We’ve all been there: you’re driving somewhere, finishing up a job, or in the middle of a conversation with a customer when all of a sudden…the phone rings. One of two things will happen next. You either:
a) stop what you’re doing and pick up, or
b) trust that the customer will leave a voicemail and circle back with them later
Provided you hear the call and can take a few minutes to chat, you’ll try to answer it. But if not, the customer goes straight to your voicemail, where they most likely hang up never to be heard from again.
Missing calls on occasion is a common aspect of running a business. When you and your team are hard at work serving customers all day long, it isn’t always possible to drop everything and pick up the phone whenever you receive a call. Even if your business has a dedicated receptionist or customer service representative, they too can have their bandwidth stretched if multiple people reach out at the same time. As a result, calls are missed, and business must go on as usual.
Due to the regular nature of these types of problems, it is commonly understood that missed calls mean lost revenue. But how much lost revenue, exactly? The actual numbers may surprise you.
We’ll work with some standard metrics here for example’s sake. Let’s say your business has a call-to-lead ratio of 3:5. If you book one out of every three leads, that means that for every five calls missed, you lose approximately one job. Therefore, if your average job is worth $600, each missed call works out to be a loss of about $120. Multiply that by the number of calls you miss every week, month, and year, and it quickly becomes clear how much a missed call here and there can add up to significantly affect your bottom line.
The truth is, missing calls is a much more expensive problem than many small business owners realize.
In 2016, 411 Locals found that the average large company misses about 22% of its calls. But for small and medium-sized businesses, that number was a whopping 62%.
This spells out an incredible loss for small businesses, as customers who call have been shown to convert faster, spend more money, and boast a better retention rate than online traffic. Many business owners assume that customers they can’t answer right away will simply leave a voicemail or call back, but most often that’s not the case. Statistics have shown that close to 80% of customers will not proceed to leave a voicemail if their call is not picked up. This happens for a number of reasons, but the most common tends to be that people don’t believe their voicemails will actually be heard or responded to. In the vast majority of cases, a person whose call goes unanswered will not bother to call back either; they will simply move on to a competitor who can provide them a faster response.
The total cost of poor customer service was estimated to be nearly $75 billion in a 2018 report by NewVoiceMedia. The report, titled “Serial Switchers,” measured the amount businesses lost to their competitors due to bad customer service experiences, which included everything from missed calls, to unhelpful employees, to even long hold times. As was clear from the data, customers will simply move on to competitors when they either have trouble getting in touch or do not get the response they need from a company. Over time, this customer switching behavior means big losses for businesses.

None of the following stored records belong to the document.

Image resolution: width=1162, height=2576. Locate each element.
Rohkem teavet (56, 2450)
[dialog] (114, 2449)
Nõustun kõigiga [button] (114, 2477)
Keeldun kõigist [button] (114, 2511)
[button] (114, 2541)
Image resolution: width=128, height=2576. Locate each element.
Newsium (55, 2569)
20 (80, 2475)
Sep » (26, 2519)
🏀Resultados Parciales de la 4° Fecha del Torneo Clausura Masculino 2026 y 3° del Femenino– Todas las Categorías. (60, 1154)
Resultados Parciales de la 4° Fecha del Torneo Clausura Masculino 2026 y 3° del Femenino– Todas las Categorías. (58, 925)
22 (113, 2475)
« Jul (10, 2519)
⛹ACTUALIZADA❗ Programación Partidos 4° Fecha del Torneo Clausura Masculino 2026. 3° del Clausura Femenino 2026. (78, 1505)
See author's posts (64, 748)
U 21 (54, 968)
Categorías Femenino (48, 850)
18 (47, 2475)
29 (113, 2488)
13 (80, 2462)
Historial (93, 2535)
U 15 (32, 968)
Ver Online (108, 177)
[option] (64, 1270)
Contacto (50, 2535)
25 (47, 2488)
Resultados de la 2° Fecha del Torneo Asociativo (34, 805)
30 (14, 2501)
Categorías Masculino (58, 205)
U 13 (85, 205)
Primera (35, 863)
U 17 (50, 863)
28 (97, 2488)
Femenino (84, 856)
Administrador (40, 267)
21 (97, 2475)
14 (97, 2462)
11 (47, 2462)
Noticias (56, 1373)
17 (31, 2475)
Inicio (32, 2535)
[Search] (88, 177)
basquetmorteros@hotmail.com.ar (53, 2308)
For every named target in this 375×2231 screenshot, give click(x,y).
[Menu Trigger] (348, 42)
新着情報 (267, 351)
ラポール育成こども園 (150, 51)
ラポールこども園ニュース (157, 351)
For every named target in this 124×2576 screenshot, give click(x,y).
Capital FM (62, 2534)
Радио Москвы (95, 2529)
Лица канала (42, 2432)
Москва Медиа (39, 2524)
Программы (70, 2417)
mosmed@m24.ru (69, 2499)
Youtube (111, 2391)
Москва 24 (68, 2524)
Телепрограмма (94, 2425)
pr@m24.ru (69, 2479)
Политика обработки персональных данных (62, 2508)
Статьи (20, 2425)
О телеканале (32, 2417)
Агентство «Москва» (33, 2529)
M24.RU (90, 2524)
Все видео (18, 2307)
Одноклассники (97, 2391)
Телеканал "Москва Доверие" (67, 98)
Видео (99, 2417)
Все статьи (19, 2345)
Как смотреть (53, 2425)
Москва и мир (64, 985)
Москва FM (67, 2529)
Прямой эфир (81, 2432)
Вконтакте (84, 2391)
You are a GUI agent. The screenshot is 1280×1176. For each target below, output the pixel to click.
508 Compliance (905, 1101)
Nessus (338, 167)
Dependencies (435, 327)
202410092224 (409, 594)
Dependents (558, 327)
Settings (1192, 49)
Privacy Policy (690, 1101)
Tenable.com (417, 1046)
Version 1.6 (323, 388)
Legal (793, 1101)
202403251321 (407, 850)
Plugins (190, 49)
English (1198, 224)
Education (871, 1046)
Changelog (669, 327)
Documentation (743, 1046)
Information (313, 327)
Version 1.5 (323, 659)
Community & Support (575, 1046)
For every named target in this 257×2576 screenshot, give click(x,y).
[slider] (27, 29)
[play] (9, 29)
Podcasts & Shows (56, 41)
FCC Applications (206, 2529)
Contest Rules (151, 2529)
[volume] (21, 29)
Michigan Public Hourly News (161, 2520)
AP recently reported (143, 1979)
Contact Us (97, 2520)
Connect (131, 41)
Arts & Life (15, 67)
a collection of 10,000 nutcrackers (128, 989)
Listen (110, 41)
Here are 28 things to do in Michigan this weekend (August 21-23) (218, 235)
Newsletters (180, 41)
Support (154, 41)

If you currently work with a marketing agency to drive leads to your business through SEO and PPC, these missed calls and bad customer experiences not only represent lost revenue opportunities, but also a waste of your hard-earned marketing dollars.
So what can be done about this?
Option number one would be to hire more staff. If answering calls is getting difficult to keep up with for your current team, adding another person might help fill in the gaps. This makes it easy for you and your core field team to focus on serving current customers, while one or two dedicated people are available all day to pick up the phone. Although it can be a great choice for many businesses, going this route should only be done after serious consideration, as new employees come with commitment and a significant price tag.
If you’re not in a position to hire an additional employee, a call answering service is a more cost-effective solution that might be able to provide you with exactly what you need. In lieu of a flat, fixed fee for an additional staff member, call centers charge based on what you get. The most common set-up is the traditional pay-per-minute structure. With this model, as the name suggests, you simply pay a fee based on how long your call center is on the phone with customers. Alternatively, a pay-per-booking structure is a performance-based way to pay for your service. This model makes sure you get full call answering coverage for your business, while only paying for actual appointments scheduled.
Whichever option you choose, missed calls don’t have to be a fact of life for your business. With the many cost-effective solutions out there, you are sure to find an option for bridging the gaps in your customer communication that meets your needs while fitting within your budget.